“Abracem os vossos familiares e não desistam dos vossos sonhos”
Um ano e meio depois de ter começado a guerra na Ucrânia, Vitalii Kurylchyk está em Portugal.
O dia 24 de fevereiro de 2022 mudou radicalmente a vida de Vitalii Kurylchyk. Com um acordo fechado para jogar nas ligas profissionais da Ucrânia, a invasão russa alterou-lhe os planos.
Forçado a deixar o seu país, o defesa central de 22 anos veio para Portugal, jogou no Comércio e Indústria na última época e está atualmente sem clube, fazendo parte do Estágio do Jogador, organizado pelo Sindicato.
Apesar das dificuldades que a vida lhe colocou, Vitalii está otimista no futuro e acredita que vai vingar no mundo do futebol.
Quando é que o futebol surgiu na tua vida?
Um dia estava a ver futebol com o meu pai na televisão e perguntei ao meu pai como é que conseguia ser jogador de futebol, para também estar na televisão. Naquela altura ele tinha uma escolinha de futebol do Metalist Kharkiv e ele pôs-me lá, onde comecei a dar os primeiros passos como jogador.
Como é que foi a tua infância na Ucrânia?
Quando era criança tinha uma família muito boa. Agradeço aos meus pais e espero que todas as crianças tenham os pais que eu tenho, que sempre me ajudaram no meu caminho. Era uma criança normal, estudava, jogava à bola, sempre tentei alcançar os melhores resultados e a família sempre me ajudou nesse sentido.
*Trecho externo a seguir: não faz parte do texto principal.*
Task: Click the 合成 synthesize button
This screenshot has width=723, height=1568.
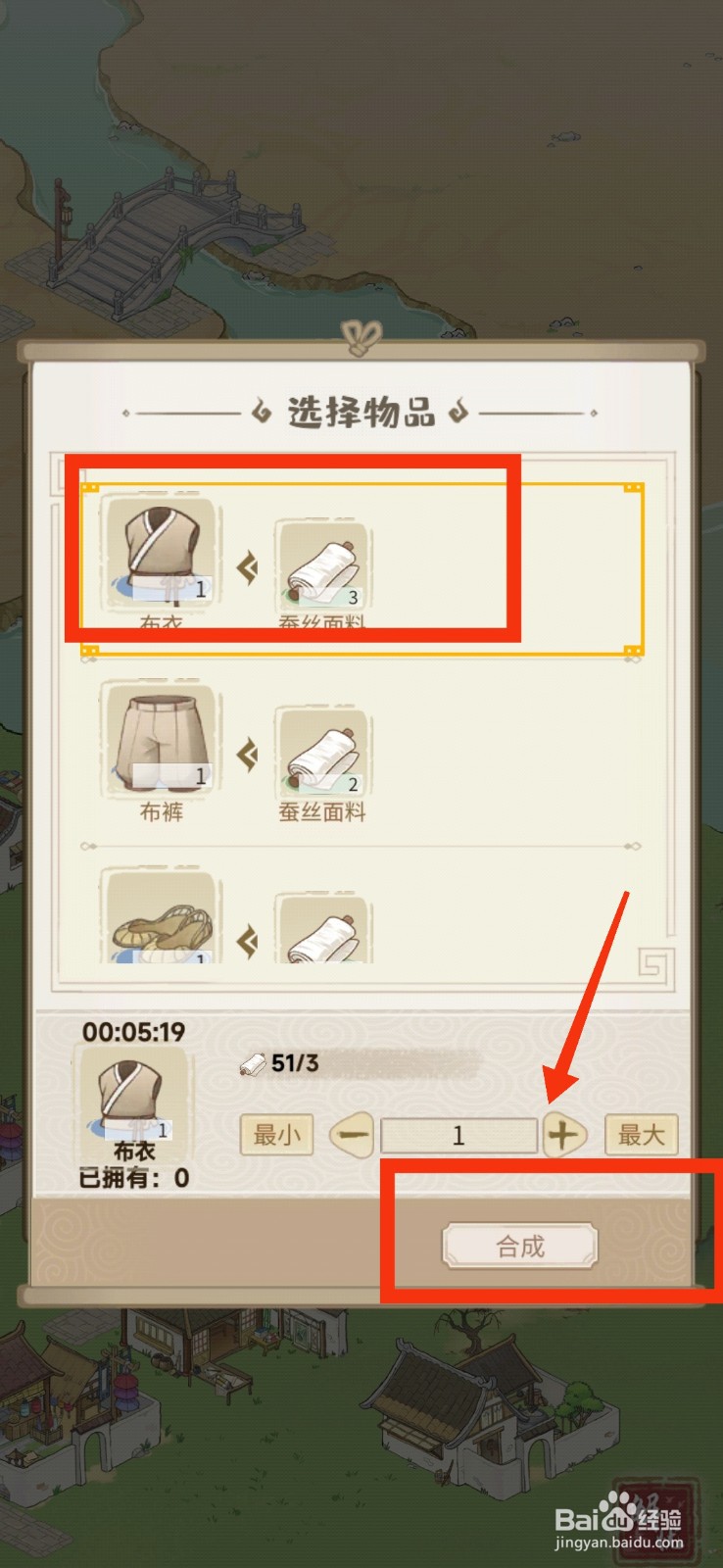Action: pos(519,1247)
Tens algum ídolo ou referência?
Quando eu era criança quem estava a brilhar na altura, dos jogadores ucranianos, era o Andriy Shevchenko, que ganhou a Bola de Ouro, e era a minha primeira referência.
Quando apareceu a Covid-19 ainda estavas na Ucrânia. Como é que lidaste com o confinamento?
No período da Covid-19 eu tinha 19 anos, assinei o meu primeiro contrato profissional com uma equipa da Segunda Divisão [Mukacheve] e nessa altura apareceu a pandemia. Ficámos isolados durante seis meses, não treinámos nem jogámos e todos os jogadores foram para as suas casas. Como o clube estava noutra cidade, eu fui para junto da minha família e fiquei em casa com eles.
Em 2020, depois da Covid-19, foste jogar para a Hungria. Como surgiu essa oportunidade?
Depois da Covid-19, em 2020, a Hungria ainda era daqueles países que não estavam muito fechados, onde não era necessário ficar durante duas semanas em casa e foi uma proposta de um amigo meu, que conhecia naquela equipa. Fui para a Hungria e acho que foi uma boa experiência, como primeiro ano que vivi fora do meu país. Aprendi uma nova cultura, como lutar contra os problemas e foi uma experiência muito positiva. Na altura tinha duas propostas, ir para a Hungria ou para a Polónia, mas havia quarentena na Polónia e como queria jogar futebol, escolhi ir para a Hungria e daí resultou a minha escolha.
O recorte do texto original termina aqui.